Moroccan cartoonist Youssef Daoudi’s latest graphic novel takes us back to the 1940s and the birth of bebop, a complicated, rapid tempo style of jazz dramatically different from anything that came before it. At its center were Thelonius Monk and his benefactor, Kathleen Annie Pannonica de Koenigswarter, a legitimate highborn baroness who used her resources to champion the largely African American practitioners of this new and controversial music.

Monk himself was an odd duck. During performances he would regularly step away from the keyboard and go into a weird, spastic, trance like dance while his peers took extended solos, often for as long as 10 to 15 minutes. His behavior on and off the stage has led some to speculate he was bi-polar (or manic depressive, as it was called back then).

The alcohol and narcotics that was a staple of the nightspots where he practiced his craft aggravated this condition, abetted by amphetamines prescribed by “legitimate” doctors.

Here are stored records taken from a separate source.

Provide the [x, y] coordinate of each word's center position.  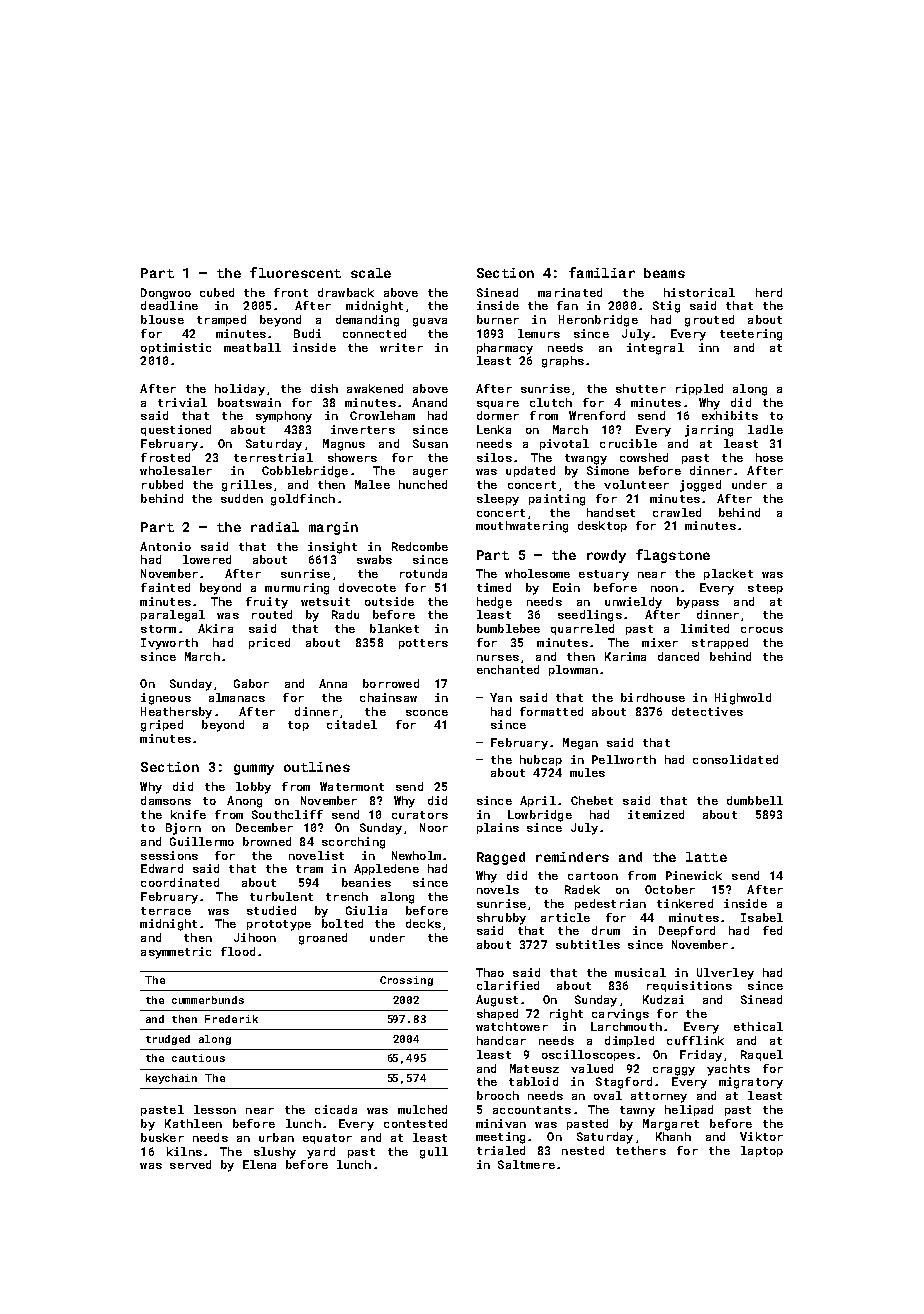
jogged [700, 486]
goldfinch [303, 500]
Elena [259, 1164]
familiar [602, 272]
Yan [501, 697]
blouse [162, 319]
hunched [423, 484]
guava [430, 322]
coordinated [180, 882]
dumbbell [755, 800]
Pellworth [624, 759]
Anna [333, 683]
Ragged [501, 858]
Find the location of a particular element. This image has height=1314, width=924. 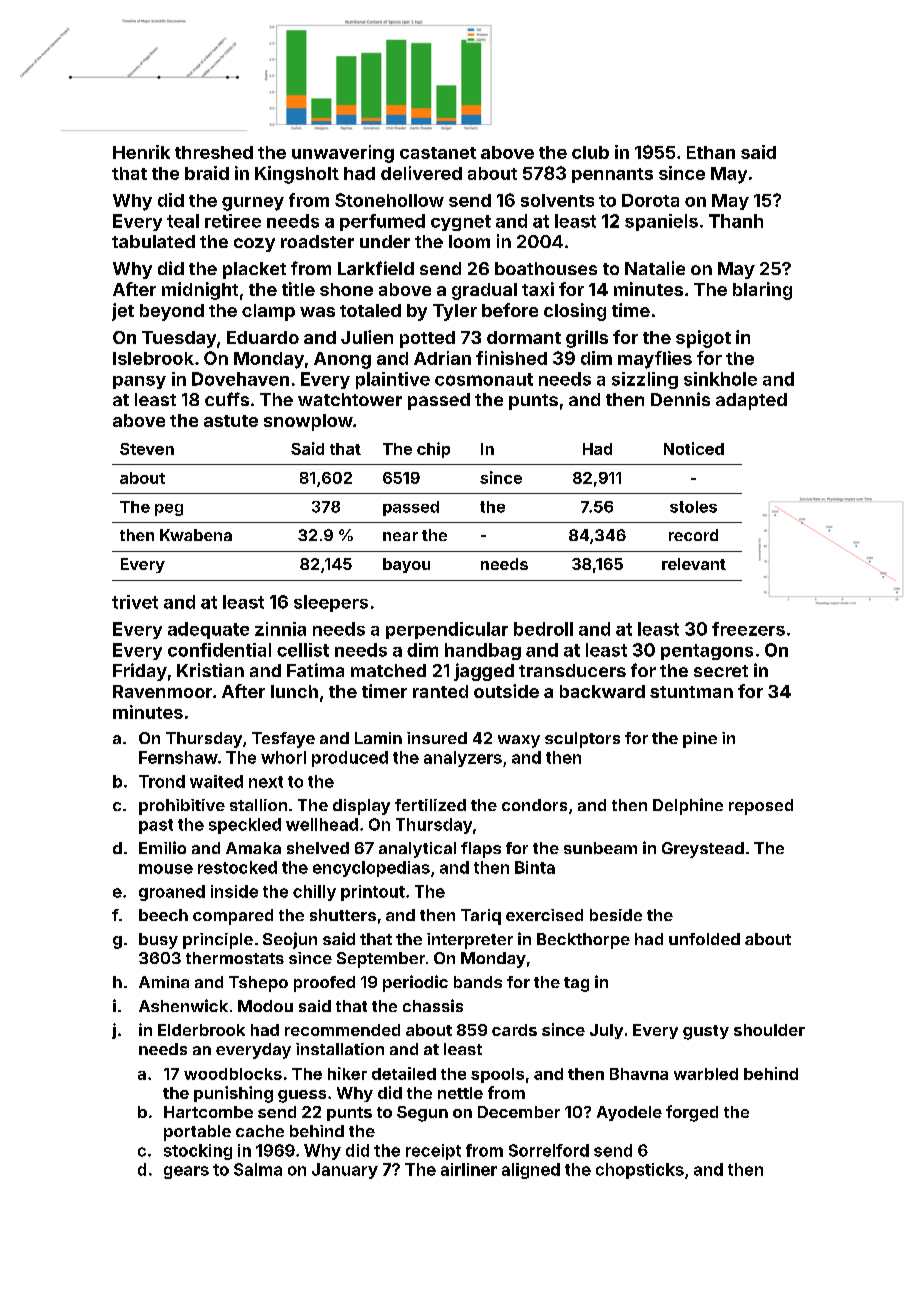

woodblocks is located at coordinates (233, 1074).
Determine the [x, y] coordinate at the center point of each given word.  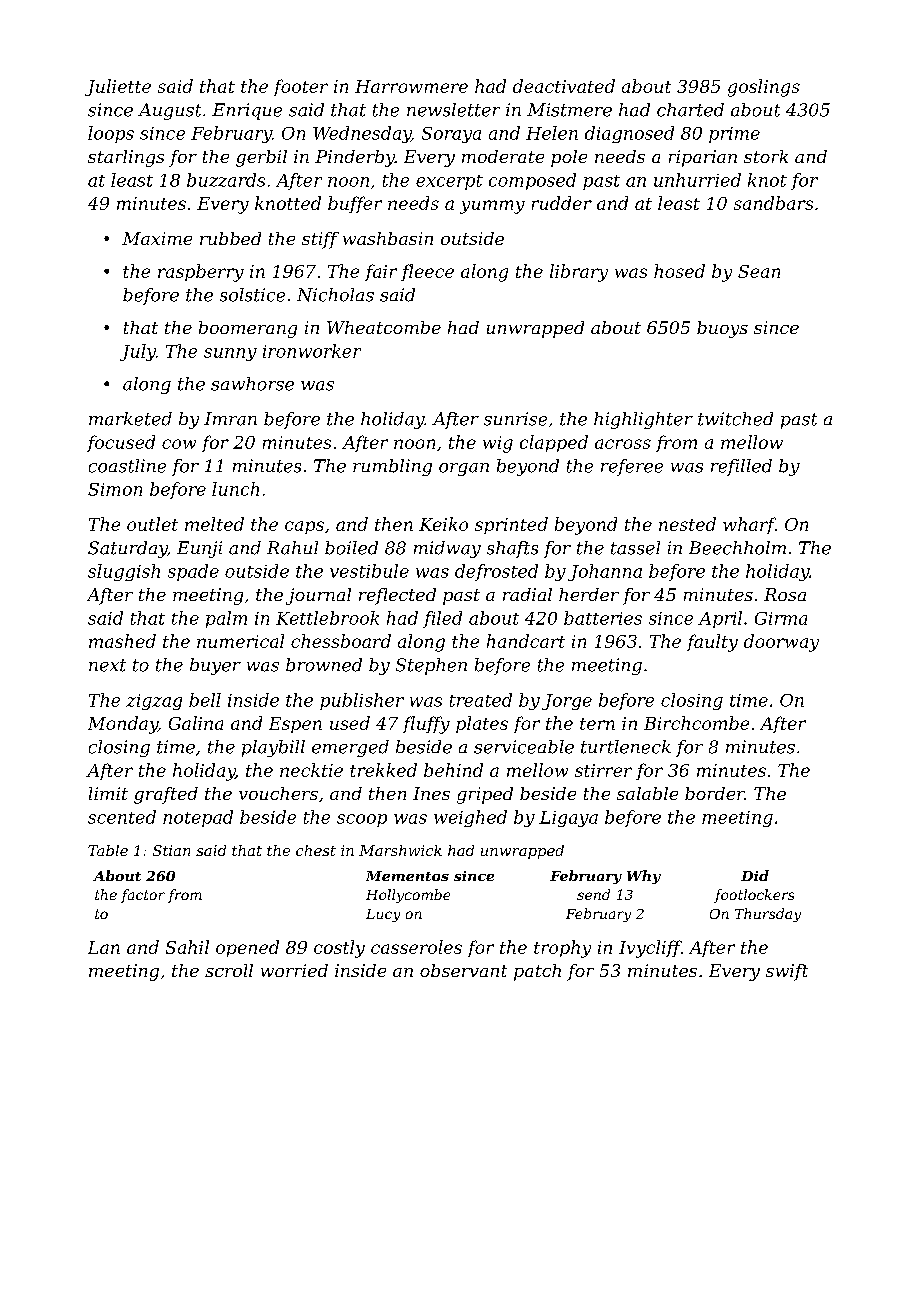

Pannonica, or “Nica” for short, was a chain-smoking eccentric who raced between New York jazz clubs in her elegant Bentley convertible. She kept dozens of house cats in a series of high priced apartments, where she held all-star jam sessions into the wee hours of the morning.

Nica’s love for the music and its purveyors endured scandal and derision. The landlords of her opulent digs doubled, and then tripled the rent in a futile effort to evict her. She eventually relocated across the Hudson River to a New Jersey estate, where she continued her hipster revelry, oblivious to newspaper gossip hounds like Walter Winchell.

Throughout it all, she supported these talented outcasts in the same way that the Medici family helped artists and scientists of the Italian Renaissance. In return, more than a dozen songs were composed in her honor, by Art Blakey, Horace Silver, and others (her photographs documenting these relationship were collected in 2008s “Three Wishes: An Intimate Look at Jazz Greats,” published by Harry N. Abrams).

Above all, she favored Monk from their 1954 meeting to his death in 1982. Curiously, theirs was not a romantic coupling. Her emotional and financial assistance was accepted and encouraged by his wife, Nellie.

Daoudi, a seasoned visual artist and professor living in France, has depicted their friendship with a series of pen and ink sketches in a limited palette of black and white with gold accents.

His is not a comprehensive portrait. Those desiring an in-depth chronicle of Thelonious Monk may want to check out 2010’s “Thelonious Monk: The Life and Times of an American Original” by Robin D.G. Kelley.

“Monk!: Thelonious, Pannonica, and the Friendship behind a Musical Revolution,” retails for $24.99 ($16.99 on Amazon.com).